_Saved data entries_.
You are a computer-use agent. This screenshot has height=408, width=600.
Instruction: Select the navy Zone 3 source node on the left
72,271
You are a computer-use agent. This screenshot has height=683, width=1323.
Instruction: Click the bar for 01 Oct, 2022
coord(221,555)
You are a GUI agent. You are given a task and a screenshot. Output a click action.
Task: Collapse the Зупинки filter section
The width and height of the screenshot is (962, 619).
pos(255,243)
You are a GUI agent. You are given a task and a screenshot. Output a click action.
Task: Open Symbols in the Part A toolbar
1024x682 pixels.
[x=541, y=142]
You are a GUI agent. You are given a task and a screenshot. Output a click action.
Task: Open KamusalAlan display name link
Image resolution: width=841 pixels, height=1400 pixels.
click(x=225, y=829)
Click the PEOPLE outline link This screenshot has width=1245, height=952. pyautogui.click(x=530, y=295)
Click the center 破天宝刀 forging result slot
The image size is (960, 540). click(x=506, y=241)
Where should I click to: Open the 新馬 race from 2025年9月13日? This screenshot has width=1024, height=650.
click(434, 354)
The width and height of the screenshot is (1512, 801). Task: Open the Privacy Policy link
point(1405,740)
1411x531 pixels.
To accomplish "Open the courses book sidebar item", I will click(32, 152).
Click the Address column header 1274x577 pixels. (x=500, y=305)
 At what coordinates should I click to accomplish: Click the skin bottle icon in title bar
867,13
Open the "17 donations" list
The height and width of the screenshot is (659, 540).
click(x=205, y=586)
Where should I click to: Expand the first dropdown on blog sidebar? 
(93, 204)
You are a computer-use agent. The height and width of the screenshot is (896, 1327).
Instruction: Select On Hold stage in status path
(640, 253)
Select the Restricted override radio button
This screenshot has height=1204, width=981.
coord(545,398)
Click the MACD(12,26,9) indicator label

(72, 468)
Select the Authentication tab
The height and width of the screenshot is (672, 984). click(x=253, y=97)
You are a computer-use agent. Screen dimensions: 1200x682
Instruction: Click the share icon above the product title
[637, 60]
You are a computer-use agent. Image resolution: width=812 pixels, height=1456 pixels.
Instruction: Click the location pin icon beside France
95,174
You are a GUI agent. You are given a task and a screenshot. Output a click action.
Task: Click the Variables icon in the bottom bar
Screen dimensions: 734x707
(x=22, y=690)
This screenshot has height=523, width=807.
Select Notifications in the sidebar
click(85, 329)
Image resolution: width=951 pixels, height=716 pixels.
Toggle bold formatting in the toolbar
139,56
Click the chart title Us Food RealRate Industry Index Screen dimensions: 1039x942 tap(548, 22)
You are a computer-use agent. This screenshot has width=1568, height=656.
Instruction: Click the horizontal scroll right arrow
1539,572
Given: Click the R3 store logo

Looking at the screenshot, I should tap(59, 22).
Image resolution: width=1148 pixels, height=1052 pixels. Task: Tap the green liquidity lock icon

_STATED PROBLEM_.
Please write out all the entries above again, swapping "computer-use agent" for "desktop agent" and leaving everything else unchanged.

_WRITTEN ANSWER_.
You are a desktop agent. This screenshot has height=408, width=600.
Instruction: Select the navy Zone 3 source node on the left
72,271
You are a desktop agent. This screenshot has height=683, width=1323.
Instruction: Click the bar for 01 Oct, 2022
coord(221,555)
You are a GUI agent. You are given a task and a screenshot. Output a click action.
Task: Collapse the Зупинки filter section
The width and height of the screenshot is (962, 619).
pos(255,243)
You are a GUI agent. You are given a task and a screenshot. Output a click action.
Task: Open Symbols in the Part A toolbar
1024x682 pixels.
[x=541, y=142]
You are a GUI agent. You are given a task and a screenshot. Output a click action.
Task: Open KamusalAlan display name link
Image resolution: width=841 pixels, height=1400 pixels.
click(x=225, y=829)
Click the PEOPLE outline link This screenshot has width=1245, height=952. pyautogui.click(x=530, y=295)
Click the center 破天宝刀 forging result slot
The image size is (960, 540). click(x=506, y=241)
Where should I click to: Open the 新馬 race from 2025年9月13日? This screenshot has width=1024, height=650.
click(434, 354)
The width and height of the screenshot is (1512, 801). Task: Open the Privacy Policy link
point(1405,740)
1411x531 pixels.
To accomplish "Open the courses book sidebar item", I will click(32, 152).
Click the Address column header 1274x577 pixels. (x=500, y=305)
 At what coordinates should I click to accomplish: Click the skin bottle icon in title bar
867,13
Open the "17 donations" list
The height and width of the screenshot is (659, 540).
click(x=205, y=586)
Where should I click to: Expand the first dropdown on blog sidebar? 
(93, 204)
You are a desktop agent. The height and width of the screenshot is (896, 1327).
Instruction: Select On Hold stage in status path
(640, 253)
Select the Restricted override radio button
This screenshot has height=1204, width=981.
coord(545,398)
Click the MACD(12,26,9) indicator label

(72, 468)
Select the Authentication tab
The height and width of the screenshot is (672, 984). click(x=253, y=97)
You are a desktop agent. Screen dimensions: 1200x682
Instruction: Click the share icon above the product title
[637, 60]
You are a desktop agent. Image resolution: width=812 pixels, height=1456 pixels.
Instruction: Click the location pin icon beside France
95,174
You are a GUI agent. You are given a task and a screenshot. Output a click action.
Task: Click the Variables icon in the bottom bar
Screen dimensions: 734x707
(x=22, y=690)
This screenshot has height=523, width=807.
Select Notifications in the sidebar
click(85, 329)
Image resolution: width=951 pixels, height=716 pixels.
Toggle bold formatting in the toolbar
139,56
Click the chart title Us Food RealRate Industry Index Screen dimensions: 1039x942 tap(548, 22)
You are a desktop agent. This screenshot has width=1568, height=656.
Instruction: Click the horizontal scroll right arrow
1539,572
Given: Click the R3 store logo

Looking at the screenshot, I should tap(59, 22).
Image resolution: width=1148 pixels, height=1052 pixels. Task: Tap the green liquidity lock icon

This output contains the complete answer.